The research team found that among those studied, 151 were infected by the coronavirus. Again, out of those infected patients, more than half had to be hospitalised due to severe symptoms of COVID-19. Worryingly, the death rate was much higher among them--one in every ten patients died, pointing to a death rate of about 10%.

The rate of infection in the study may appear to be lower at 0.83% (151 infected out of 18000 patients studied), but it is staggeringly high when compared to the general public who are fully vaccinated. The study found that the rate of serious illness among the transplant patients were also alarmingly high--it was found to be 485 times higher in comparison to the general public.

However, the data in the study has received apprehensions from other experts. Eva Schrezenmeier, a nephrologist at Charité University Hospital, Berlin, said in a statement to Science magazine that the study might have actually underestimated breakthrough cases. The study might have missed some patients owing to the fact that patients may have gone to different hospitals for COVID-19 treatment or some may not have reported their breakthrough cases.
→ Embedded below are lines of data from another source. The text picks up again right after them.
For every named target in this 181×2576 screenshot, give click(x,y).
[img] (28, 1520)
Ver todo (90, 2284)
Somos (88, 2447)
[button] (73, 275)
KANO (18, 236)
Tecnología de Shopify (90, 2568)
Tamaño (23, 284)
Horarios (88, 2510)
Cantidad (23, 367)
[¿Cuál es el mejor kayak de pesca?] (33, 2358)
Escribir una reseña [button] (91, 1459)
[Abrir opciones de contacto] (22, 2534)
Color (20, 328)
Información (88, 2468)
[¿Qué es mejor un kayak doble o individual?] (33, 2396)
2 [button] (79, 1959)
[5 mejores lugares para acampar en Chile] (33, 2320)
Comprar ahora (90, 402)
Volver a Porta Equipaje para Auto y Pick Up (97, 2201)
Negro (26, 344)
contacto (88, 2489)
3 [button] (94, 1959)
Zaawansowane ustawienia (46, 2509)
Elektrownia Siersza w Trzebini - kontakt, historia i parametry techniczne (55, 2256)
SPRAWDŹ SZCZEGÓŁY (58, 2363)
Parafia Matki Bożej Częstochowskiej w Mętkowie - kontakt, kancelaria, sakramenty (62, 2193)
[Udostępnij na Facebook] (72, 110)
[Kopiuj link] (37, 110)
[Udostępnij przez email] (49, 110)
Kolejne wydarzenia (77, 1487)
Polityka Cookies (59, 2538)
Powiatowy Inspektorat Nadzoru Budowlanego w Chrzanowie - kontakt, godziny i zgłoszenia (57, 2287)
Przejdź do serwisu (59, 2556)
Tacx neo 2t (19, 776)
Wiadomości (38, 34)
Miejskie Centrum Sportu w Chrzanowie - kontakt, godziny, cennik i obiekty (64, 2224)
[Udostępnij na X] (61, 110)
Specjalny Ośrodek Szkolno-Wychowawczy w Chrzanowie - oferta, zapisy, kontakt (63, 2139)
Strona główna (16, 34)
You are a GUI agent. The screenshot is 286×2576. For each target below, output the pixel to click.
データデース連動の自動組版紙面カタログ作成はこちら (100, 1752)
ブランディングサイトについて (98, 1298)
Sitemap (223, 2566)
Another transplant infectious disease physician at University Health Network, Toronto, Deepali Kumar expressed similar views. She commented that she would like to know more about those who had breakthrough infections before drawing any conclusions. “Because the study is based on summary data and not complete medical records, it can’t provide information about whether the serious breakthrough cases were in older organ recipients, or in patients who received a particular kind of transplant. There are a lot of questions remaining,” she said further.

Can a Third Dose be a Solution?

Studies are under way to see whether a third dose (booster dose) can provide better protection for the transplant patients.

In a recent study published in NEJM (New England Journal of Medicine), it was found that when a third dose of the Pfizer vaccine (mRNA Vaccine) is administered in the transplant patients, 68% of them could produce antibodies in comparison to 40% of the vaccine recipients that received two doses of the vaccine.

In another study published in JAMA on July 23, doctors gave a third dose of the Moderna vaccine (mRNA Vaccine) to 159 patients who received kidney transplantation. These patients could produce very little or no antibodies when two doses of the vaccine were administered. But, after the third dose, 49% of the patients started to produce significant antibodies.

However, administering the third dose of any vaccine has not been recommended anywhere in the world yet. There need to be further studies before going for such approvals.